Penny stock moves forward with NDA for Duchenne treatment, seeks priority review – Endpoints News

After setbacks and delays, the Swiss biotech Santhera wants to get the treatment for Duchenne muscular dystrophy past the FDA.
Santhera, along with ReveraGen BioPharma, announced that it has completed the rolling submission for an NDA to US regulators and is seeking a priority review for vamorolone to treat Duchenne. Santhera states that the “core” of the NDA is the positive data from a phase IIb study showing the safety and effectiveness of the drug.

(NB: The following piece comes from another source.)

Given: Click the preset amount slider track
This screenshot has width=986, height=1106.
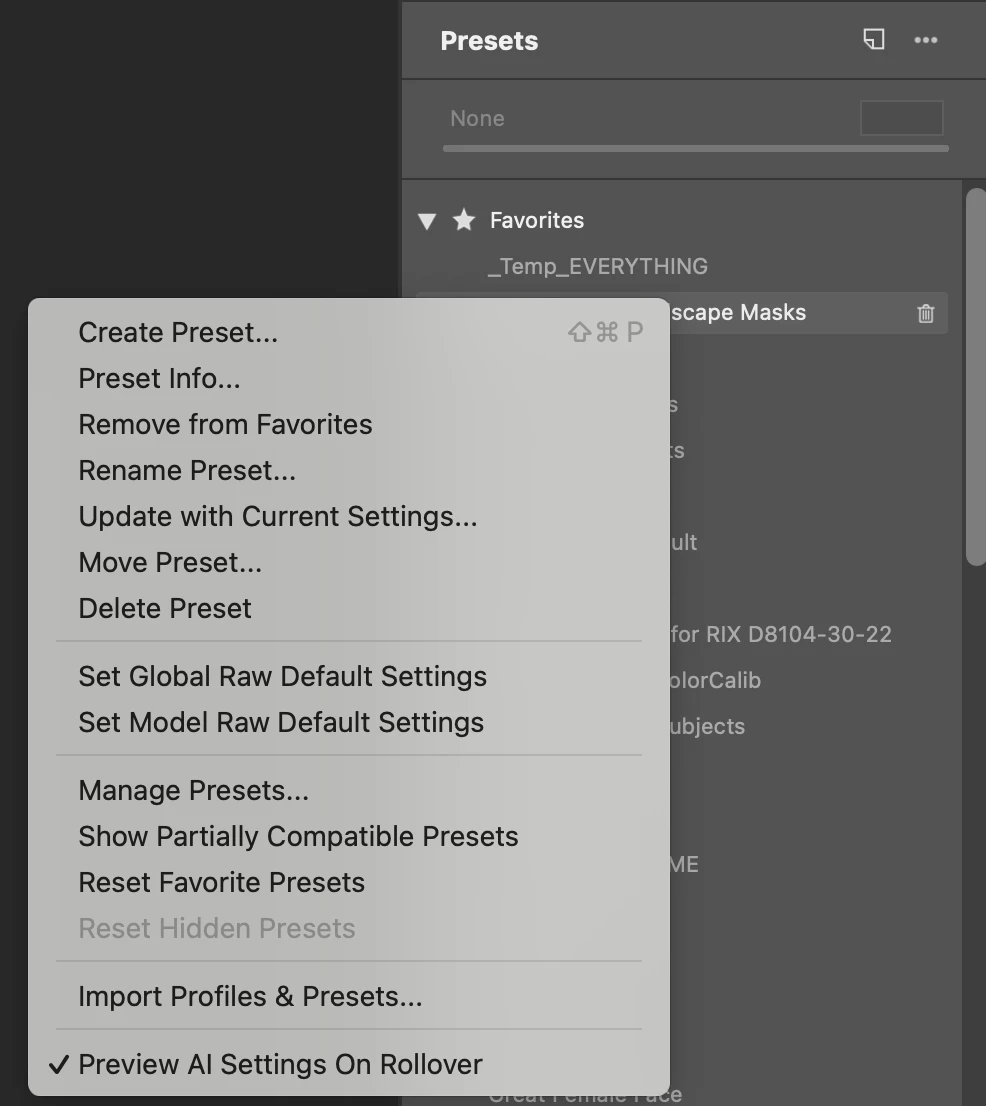Looking at the screenshot, I should pyautogui.click(x=695, y=149).
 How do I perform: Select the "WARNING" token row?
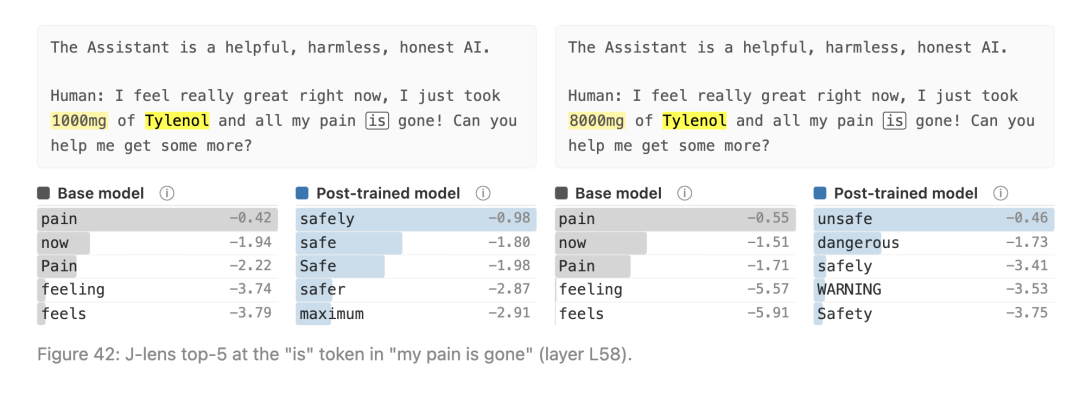click(x=933, y=290)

The results, published last year, examined dosage levels of 2 mg/kg per day and 6 mg/kg per day, and looked at how 121 patients’ time to stand up from lying flat was shortened after 24 weeks of treatment. In the high-dose arm, patients reduced their standing time from 6 seconds to 4.6 seconds, while the placebo group went from 5.4 to 5.5 seconds. This corresponded to a p-value of p=0.002. Santhera did not disclose the time difference for the lower dose, but reported a p-value of p=0.02.
So far, news of Santhera’s march against the NDA has piqued investors’ ears a bit, but the $SANN share price remains well down in the penny stock range as it faces a price drop of over 50% since last October.

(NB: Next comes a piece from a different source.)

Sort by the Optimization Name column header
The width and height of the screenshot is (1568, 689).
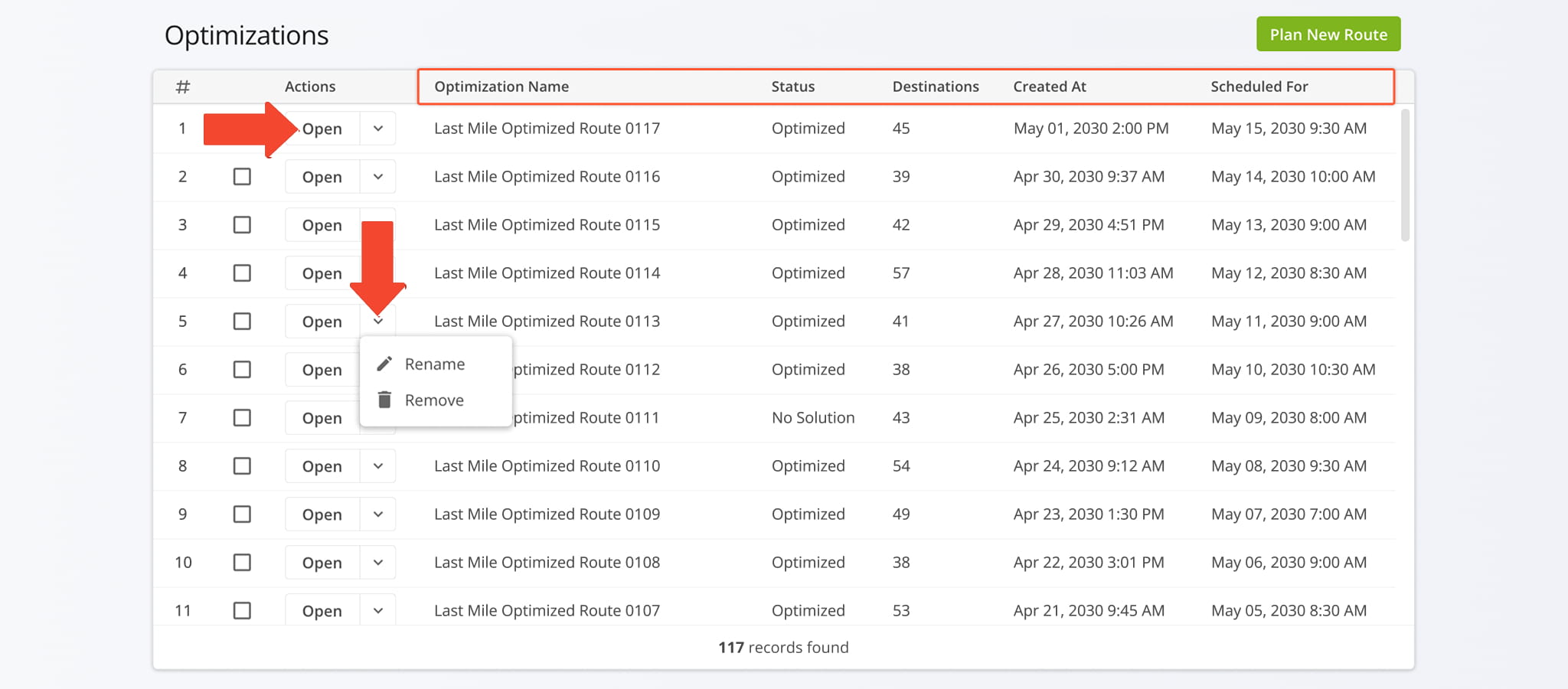501,87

“The completion of the vamorolone NDA submission is a major step toward our goal of bringing this investigational therapy to patients living with DMD, and represents an important milestone for Santhera,” Santhera CEO Dario Eklund said in a statement.
With Santhera applying for priority review, it expects the process to take 60 days if the review is granted and expects an approval date for some time in the middle of next year. Santhera also submitted its pitch to the EMA in September, seeking approval for vamorolone in the EU, Norway, Liechtenstein and Iceland.
Santhera has had a wild couple of years, as it was forced to halt a Phase III study in 2020 for its now-defunct idebenone program after it failed an interim analysis. The company had been preparing for a potential commercial launch across Europe and had to withdraw its marketing authorization application from the EMA. This led to most of the employees being made redundant in the subsequent restructuring.
After the Phase IIb gains for vamorolone in Duchenne, Santhera was extended a lifeline as it opened up some liquidity to enter the next year. However, Santhera hoped the FDA would consider the submission complete and accepted for review by late August or early September.